Reliable tractor trailer parts are essential to the trucking industry, and so are drivers. But how long will drivers be necessary?
Quite a while, at least if 22-year-old founder of one autonomous truck manufacturer gets his way.
Fast Company reports:
“The first fully autonomous trucks will be here earlier than anyone expects, and the last will be here much later,” says Alex Rodrigues, the 22-year-old founder of Embark, a driverless trucking startup with the novel idea of partnering with the trucking industry rather than rolling over it. Embark has created a unique model for trucking–one that Rodrigues says will actually create more trucking jobs (at least in the short run). The company’s theory that a robot-human partnership can work started being put to the test last month, when an Embark truck began to deliver shipments on behalf of Frigidaire.

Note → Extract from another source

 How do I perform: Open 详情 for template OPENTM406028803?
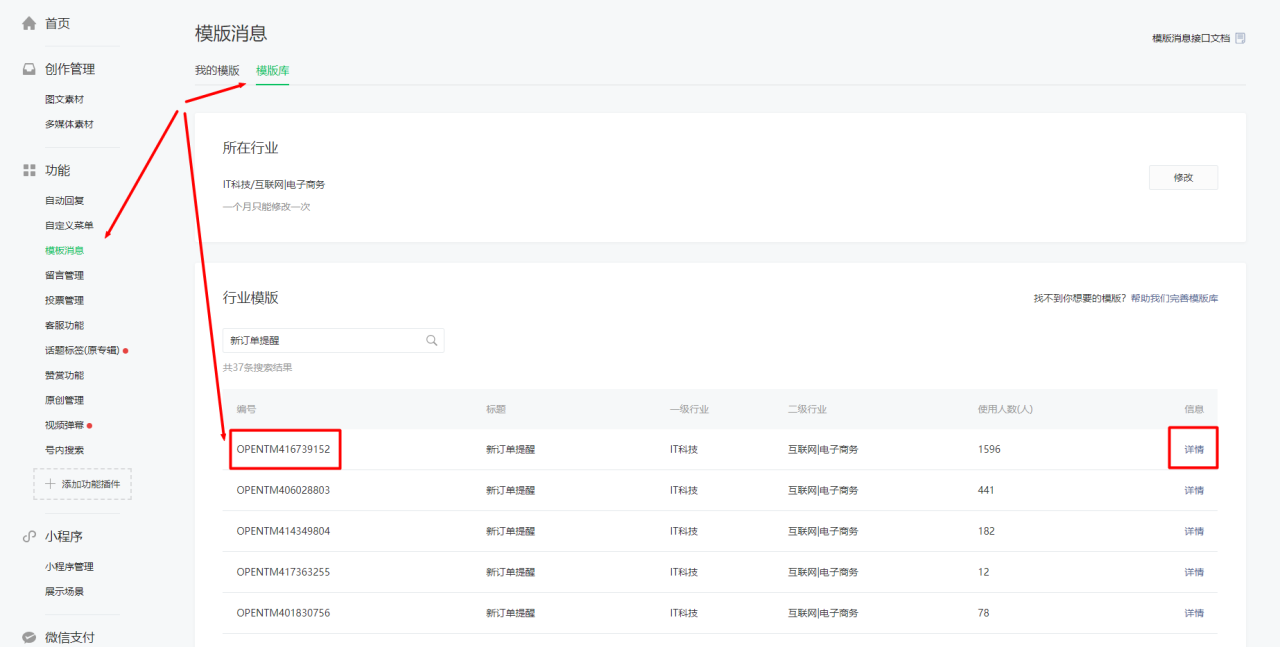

Embark’s retrofitted 18-wheelers can already drive themselves while on interstate highways. Where it gets tricky is near cities, which are still too complex for driverless trucks to navigate. To compensate, Embark operates hand-off depots, where a skilled human takes over for the last few miles of driving. Currently, the highway portion of the trip, where the truck drives itself, is overseen by a team of two drivers who switch off regularly so they can stay alert while monitoring the system, and an engineer; the expectation is that eventually those drivers won’t be needed at all.
So, if those long-haul drivers aren’t needed, how is it that Embark’s plan works in favor of the industry. The key to that lies in the fact that the long-haul trucking industry faces a shortage as current drivers retire without sufficient new drivers to replace them.
“There’s a job shortage in long-haul because younger generations just don’t want to be away,” says Embark’s Rodrigues. His company’s model takes that into account, by providing self-driving trucks for undesirable long-haul routes and drivers for more desirable regional and intracity routes.